Dementia and other neurodegenerative diseases are considered a health priority at present. It is estimated that by the middle of this century, between 115 and 135 million people will suffer from a brain-related disease.
Different factors lead to the outbreak of brain diseases, but according to the World Health Organisation (WHO), population ageing is one of the main causes due to the increase of life expectancy rates especially in lower-income countries.
At present, several world projects are being conducted to study the brain and its related diseases, but these require extremely high financing. In the face of the emergency, scientists consider that it’s essential to share the data collected in each study, as research focuses on the structure and function of human brain through advanced neuro-image equipment.
Cuba, a small country with limited financial resources, has since 2017 been part of a joint project with China and Canada aimed at searching, comparing, examining and registering data.
Through the Quebec Science Fund, the Chinese National Science Foundation and the Science and Technological Innovation Fund – an entity attached to the Cuban Ministry of Sciences, Technology and Environment – each of these nations provides funds to support the joint research projected for the next three years. The project is already rendering the first results, which will allow participants to set up a common data center. Canada will facilitate five petabytes of data, and the project is already using the neuroimages of about 4,000 people from eight countries.
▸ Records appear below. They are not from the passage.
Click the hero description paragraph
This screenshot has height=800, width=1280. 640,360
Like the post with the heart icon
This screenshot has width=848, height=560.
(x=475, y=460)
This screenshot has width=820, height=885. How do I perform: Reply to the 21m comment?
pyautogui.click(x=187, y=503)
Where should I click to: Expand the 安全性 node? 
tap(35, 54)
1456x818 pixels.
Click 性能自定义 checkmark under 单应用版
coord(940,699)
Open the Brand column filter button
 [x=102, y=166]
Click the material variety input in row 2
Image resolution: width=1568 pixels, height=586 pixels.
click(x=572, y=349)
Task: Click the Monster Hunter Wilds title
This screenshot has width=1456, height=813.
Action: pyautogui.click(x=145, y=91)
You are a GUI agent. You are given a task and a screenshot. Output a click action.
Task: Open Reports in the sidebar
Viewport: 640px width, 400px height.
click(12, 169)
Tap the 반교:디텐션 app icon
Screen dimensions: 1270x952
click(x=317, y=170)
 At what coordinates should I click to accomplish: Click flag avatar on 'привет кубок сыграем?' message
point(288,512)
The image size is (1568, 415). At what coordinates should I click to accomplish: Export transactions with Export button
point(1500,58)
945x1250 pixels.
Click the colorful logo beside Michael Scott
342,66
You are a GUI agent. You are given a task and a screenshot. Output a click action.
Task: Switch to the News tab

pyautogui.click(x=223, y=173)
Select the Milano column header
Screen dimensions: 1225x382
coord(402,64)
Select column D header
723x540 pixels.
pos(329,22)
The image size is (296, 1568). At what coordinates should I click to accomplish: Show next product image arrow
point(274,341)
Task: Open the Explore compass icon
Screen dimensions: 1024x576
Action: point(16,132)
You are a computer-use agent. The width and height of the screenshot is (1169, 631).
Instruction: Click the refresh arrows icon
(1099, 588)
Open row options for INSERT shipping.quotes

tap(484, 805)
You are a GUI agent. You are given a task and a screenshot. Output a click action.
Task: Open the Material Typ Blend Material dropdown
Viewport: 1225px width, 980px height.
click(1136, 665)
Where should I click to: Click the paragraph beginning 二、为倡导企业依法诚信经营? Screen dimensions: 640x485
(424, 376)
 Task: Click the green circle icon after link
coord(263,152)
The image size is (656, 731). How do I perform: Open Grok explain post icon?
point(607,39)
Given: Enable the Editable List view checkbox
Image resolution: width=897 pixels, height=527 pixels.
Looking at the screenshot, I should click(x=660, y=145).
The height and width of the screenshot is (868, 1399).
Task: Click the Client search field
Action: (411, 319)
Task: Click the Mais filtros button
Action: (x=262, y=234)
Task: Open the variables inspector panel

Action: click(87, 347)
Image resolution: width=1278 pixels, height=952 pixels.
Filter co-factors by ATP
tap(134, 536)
Cuba is a nation that has a similar situation to that of the developed world because of its high life expectancy indexes – 78.9 years on average. In view of that, at the end of 2018 the health authorities approved the Brain Dysfunction and Mapping Program, which tries to provide a better diagnosis of these diseases.
The idea is to rely on a better strategy in relation to prevention," scientist Pedro Valdés, head of the Cuban Brain Mapping Project since 1990, told CubaPLUS.
Valdés talked about the concept of global precision brain health, a preventive strategy to stop the development of neurodegenerative diseases. This concept is a new health approach, just like the human genome sequence, which opened a new chapter in biological sciences.
In the case of precision health, the objective is to use genetic markers to predict when a person has more risk of suffering the disease, so as to select a better treatment and the subsequent follow-up based on analysis and research on the genome, the brain connections and the personal experiences of each individual.
However, the concept is viewed differently in the developed world: as a precision medicine for rich countries.
Valdés explained that the topic should be analyzed from two points of view: first, that it cannot be addressed to the elite but to the population in general. &We are not interested in people having medicine, but in their health, which is a wider concept," he said.